The New York Times profiles how asylum seekers are coping with waiting for an appointment with U.S. asylum authorities in Mexican cities like Nuevo Laredo, the latest city added to the "Remain in Mexico" program.
El Paso is one of the border cities that's most strongly experiencing a (possibly temporary) lull in migration (Washington Post).
Alvaro Uribe's political party is proposing a constitutional amendment that would "retroactively allow all convicted politicians to appeal sentences imposed after 1991" (Colombia Reports). The party is taking up this fight just after Uribe's former minister of agriculture was extradited from the U.S. back to Colombia, in order to serve out a prison sentence related to corruption charges.

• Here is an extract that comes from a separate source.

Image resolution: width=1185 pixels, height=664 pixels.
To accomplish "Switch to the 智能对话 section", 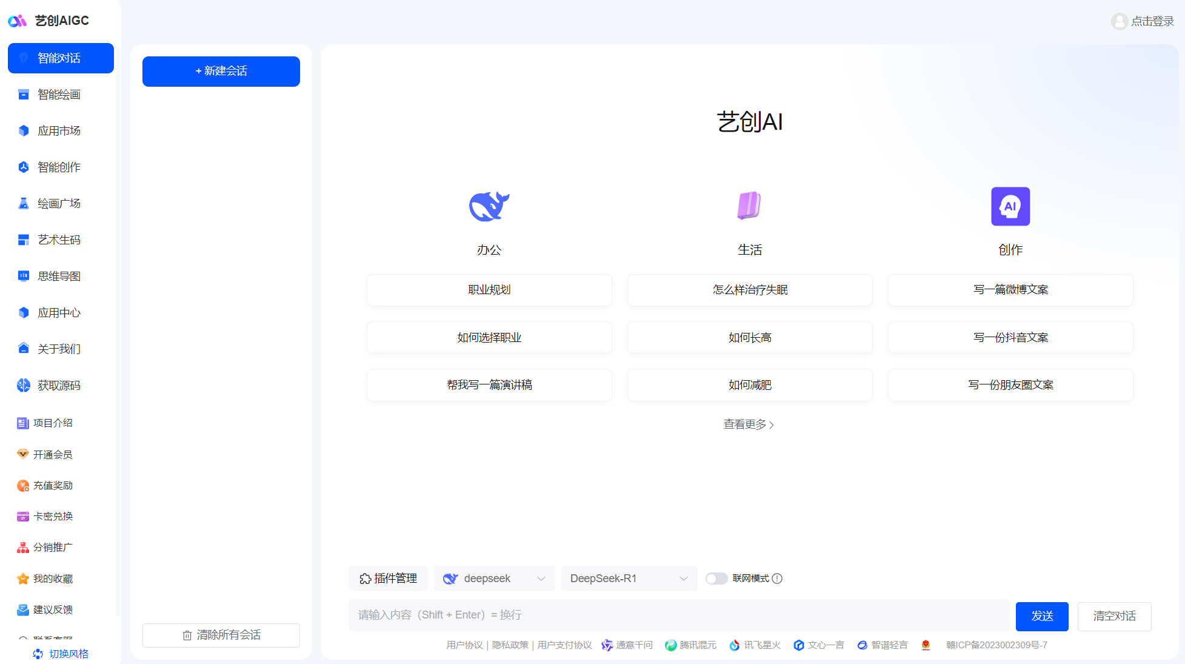I will coord(61,58).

Colombia and Ecuador are on the alert, after the national Colombian banana growers' association detected the possible presence of a soil-borne fungus, known as "Panama disease," that can wipe out entire banana crops. (Semana)
Colombian rebel group the National Liberation Army (ELN) is given free reign by the Maduro regime to traffic drugs, kidnap and extort, and control mining operations in Venezuela, reports the Wall Street Journal. Colombian rebel and criminal groups—including the FARC and factions of right-wing, drug trafficking paramilitaries—have long used the Venezuela-Colombia border region as a base of operations.
An NPR explainer provides context on immigration enforcement actions taken by the Mexican government since its June 7 deal with the U.S.
President López Obrador's cost-cutting efforts involve auctioning off government airplanes, slashing federal jobs, and cutting his own salary (Washington Post).
Evelyn Beatríz Hernández, sentenced to 30 years in prison in El Salvador after she delivered a stillbirth and was charged with having an illegal abortion, returns to court for a retrial today (EFE). It's the first major case involving abortion—illegal in El Salvador since 1997—since President Nayib Bukele took office in June.
The OAS has submitted its report on recommended electoral reforms to the government of Honduras. The recommendations include creating a transparency unit within the national electoral council (the body that received strong criticisms of fraud after the contested 2017 presidential elections).
July 14 marks one year since Nicaragua paramilitaries and security forces laid siege on students occupying the Church of Divine Mercy in Managua; family members of the deceased are still calling for justice (Confidencial).
The Inter-American Commission on Human Rights has expressed concern about what's supposed to be the revised, final text of Honduras' new penal code. The Commission described the penal code as containing "disproportionate restrictions to freedom of expression [and] press freedoms," as well as other restrictions that could affect the right to protest, as well as human rights defenders.
The prospect that President Bolsonaro might name his son ambassador to the U.S. has drawn strong criticism (New York Times).
The "Rush Limbaugh of Brazil has Bolsonaro's ear," reports the Washington Post.
Saturday, Cuba passed a new electoral law that creates a new prime minister post (to be appointed by the president in December) and cuts the number of National Assembly deputies, among other reforms (AFP).
The Cuban government is moving forward with overhauling its aged railway system, with help from China (AP).